Bishops of Nariño ask for clear and real policies to transform illegal economies

Bishops of Nariño ask for clear and real policies to transform illegal economies
Bishops of Nariño ask for clear and real policies to transform illegal economies

The bishops of the dioceses of Ipiales, Tumaco and Pasto called on the President’s Government Gustavo Petro to define a public policy of economic and social care for coca leaf growers, this is due to the increase in illicit crops and the failure of programs to replace illegal economies in the southwest of the country for decades.

The statements of the prelates of the Catholic Church were made within the framework of the third forum “Crops for Illicit Use and Illegal Economies – Realities and Proposals of the Territories”which took place in Pasto.

They say they are willing to accompany the national government to look for effective alternatives that allow the thousands of farmers, who are forced by circumstances to grow the coca leaf, to change their activity.

Monsignor Juan Carlos Cárdenas Toro, bishop of Pasto, said that “the Church has historically been in the territories and assured that pastoral work must be strengthened, walk more with the people, that there is more empathy and being with people.

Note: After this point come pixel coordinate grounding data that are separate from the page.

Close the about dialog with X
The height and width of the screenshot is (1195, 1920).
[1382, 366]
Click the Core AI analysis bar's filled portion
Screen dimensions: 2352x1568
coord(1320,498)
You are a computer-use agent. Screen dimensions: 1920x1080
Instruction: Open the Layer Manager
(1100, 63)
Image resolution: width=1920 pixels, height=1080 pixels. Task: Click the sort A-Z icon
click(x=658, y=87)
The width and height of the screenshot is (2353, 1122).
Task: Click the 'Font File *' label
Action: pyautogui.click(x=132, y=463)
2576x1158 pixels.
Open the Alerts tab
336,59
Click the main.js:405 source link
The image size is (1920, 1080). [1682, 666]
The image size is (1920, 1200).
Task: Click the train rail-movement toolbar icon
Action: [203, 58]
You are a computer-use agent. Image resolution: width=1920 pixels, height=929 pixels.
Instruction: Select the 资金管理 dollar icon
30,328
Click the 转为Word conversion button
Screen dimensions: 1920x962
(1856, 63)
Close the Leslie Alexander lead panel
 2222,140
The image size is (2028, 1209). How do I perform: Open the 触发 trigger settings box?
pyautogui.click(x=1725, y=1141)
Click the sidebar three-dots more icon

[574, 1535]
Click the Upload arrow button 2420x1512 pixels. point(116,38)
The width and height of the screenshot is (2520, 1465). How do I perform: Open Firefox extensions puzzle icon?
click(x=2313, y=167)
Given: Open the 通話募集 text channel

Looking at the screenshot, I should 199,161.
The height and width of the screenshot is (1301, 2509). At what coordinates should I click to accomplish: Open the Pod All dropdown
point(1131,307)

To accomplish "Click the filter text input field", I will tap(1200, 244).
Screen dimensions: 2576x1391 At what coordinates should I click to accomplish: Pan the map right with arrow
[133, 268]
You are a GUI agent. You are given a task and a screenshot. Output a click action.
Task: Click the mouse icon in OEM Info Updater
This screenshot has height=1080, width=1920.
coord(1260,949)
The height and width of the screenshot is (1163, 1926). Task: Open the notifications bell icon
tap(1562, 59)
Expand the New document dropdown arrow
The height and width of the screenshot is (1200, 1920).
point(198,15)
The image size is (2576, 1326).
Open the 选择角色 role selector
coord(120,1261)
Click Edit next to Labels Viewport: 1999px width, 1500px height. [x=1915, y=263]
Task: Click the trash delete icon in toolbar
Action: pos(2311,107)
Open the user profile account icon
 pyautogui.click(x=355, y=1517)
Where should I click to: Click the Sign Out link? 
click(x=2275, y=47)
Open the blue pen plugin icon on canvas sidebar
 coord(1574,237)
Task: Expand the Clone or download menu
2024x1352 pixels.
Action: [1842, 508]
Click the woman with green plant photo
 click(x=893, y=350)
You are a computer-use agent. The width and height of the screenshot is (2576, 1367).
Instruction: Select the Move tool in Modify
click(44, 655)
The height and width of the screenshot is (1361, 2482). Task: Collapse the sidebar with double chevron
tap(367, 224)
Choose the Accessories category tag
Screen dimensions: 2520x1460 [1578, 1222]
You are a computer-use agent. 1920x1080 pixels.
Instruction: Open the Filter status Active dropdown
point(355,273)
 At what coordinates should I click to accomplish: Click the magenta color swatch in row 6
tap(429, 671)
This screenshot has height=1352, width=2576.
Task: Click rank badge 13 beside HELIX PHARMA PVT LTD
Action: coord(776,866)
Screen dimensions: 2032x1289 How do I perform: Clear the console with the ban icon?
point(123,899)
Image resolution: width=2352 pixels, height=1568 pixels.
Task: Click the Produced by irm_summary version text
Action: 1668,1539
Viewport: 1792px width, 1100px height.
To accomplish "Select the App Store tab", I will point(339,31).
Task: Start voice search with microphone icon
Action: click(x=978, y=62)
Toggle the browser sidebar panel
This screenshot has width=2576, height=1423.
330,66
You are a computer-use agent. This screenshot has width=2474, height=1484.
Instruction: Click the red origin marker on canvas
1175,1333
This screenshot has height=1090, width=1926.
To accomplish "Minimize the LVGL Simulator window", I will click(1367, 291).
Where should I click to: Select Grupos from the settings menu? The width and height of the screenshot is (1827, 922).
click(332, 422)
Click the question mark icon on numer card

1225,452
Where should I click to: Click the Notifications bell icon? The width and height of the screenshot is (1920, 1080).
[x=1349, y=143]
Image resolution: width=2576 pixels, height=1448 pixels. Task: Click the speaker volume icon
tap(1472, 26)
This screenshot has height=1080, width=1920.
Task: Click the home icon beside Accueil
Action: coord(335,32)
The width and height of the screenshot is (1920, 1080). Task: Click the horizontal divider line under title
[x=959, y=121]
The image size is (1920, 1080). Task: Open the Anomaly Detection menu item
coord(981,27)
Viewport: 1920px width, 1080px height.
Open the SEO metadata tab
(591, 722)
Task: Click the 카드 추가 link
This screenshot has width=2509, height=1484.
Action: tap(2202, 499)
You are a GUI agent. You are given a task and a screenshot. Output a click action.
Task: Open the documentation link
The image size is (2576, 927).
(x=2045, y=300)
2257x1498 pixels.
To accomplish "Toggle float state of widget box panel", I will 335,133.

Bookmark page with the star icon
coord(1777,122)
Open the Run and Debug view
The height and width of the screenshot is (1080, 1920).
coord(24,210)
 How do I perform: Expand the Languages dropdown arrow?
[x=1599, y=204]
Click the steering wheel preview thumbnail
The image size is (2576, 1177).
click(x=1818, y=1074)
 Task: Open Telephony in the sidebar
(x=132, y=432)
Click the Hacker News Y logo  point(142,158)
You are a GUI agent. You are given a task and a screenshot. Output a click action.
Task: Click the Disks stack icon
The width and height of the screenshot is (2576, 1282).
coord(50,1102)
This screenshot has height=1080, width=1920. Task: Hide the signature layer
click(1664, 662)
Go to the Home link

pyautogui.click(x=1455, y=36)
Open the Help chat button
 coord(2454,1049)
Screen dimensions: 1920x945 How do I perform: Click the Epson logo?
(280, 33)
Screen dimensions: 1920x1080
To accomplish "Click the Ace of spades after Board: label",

We have to read there a call from the community, overcoming social barriers, including security barriers, to make them feel that we are not indifferent to their struggles and feelings.”

Meanwhile, Monsignor Saúl Grisales, bishop of Ipiales, assured that the community’s saying is that “that is the problem of the coast, that is the problem of the mountain range.”

It’s not a department problem; We are all citizens who have a circumstance to face. So in the streets of Pasto it does not occur, but in the streets of Pasto the violence that comes from there is consumed or we experience situations of loss and profound damage to our new generations.

“So, this is a problem of society that therefore has to reflect on it, and that is what we have tried to do with some experts. We have been working, who have wanted to contribute their reflections to us, as the governor has done, to try to ensure that we all first understand the complexity of this drug trafficking problem,” said Monsignor Grisales.

“Our mission is to accompany our communities in their fight for a dignified life. We must work together, from all spheres, to eradicate the causes that lead our brothers to resort to illegal economies”.

Monsignor Orlando Olave, bishop of the diocese of Tumaco, went further and assured that the programs that the national government is offering must really get to the bottom of the problems and prevent crops from continuing to increase in this region of the Pacific of Nariño.

Olave expressed his concern because dozens of families are abandoning their plots due to the economic situation that has taken their families to extremes in the municipalities of the coastal foothills and the Pacific.

The representative of the Catholic Church in Tumaco asked the government to look for solutions that can transform illegal economies with positive responses and said that it cannot be denied that for years the communities have subsisted on crops, but that does not mean that something that does so much damage to society can be justified.

Finally, the prelates asked the government to “set its sights on the southwest region so that, with institutional support, farmers can overcome the historical marginalization and abandonment to which they have been subjected for decades.”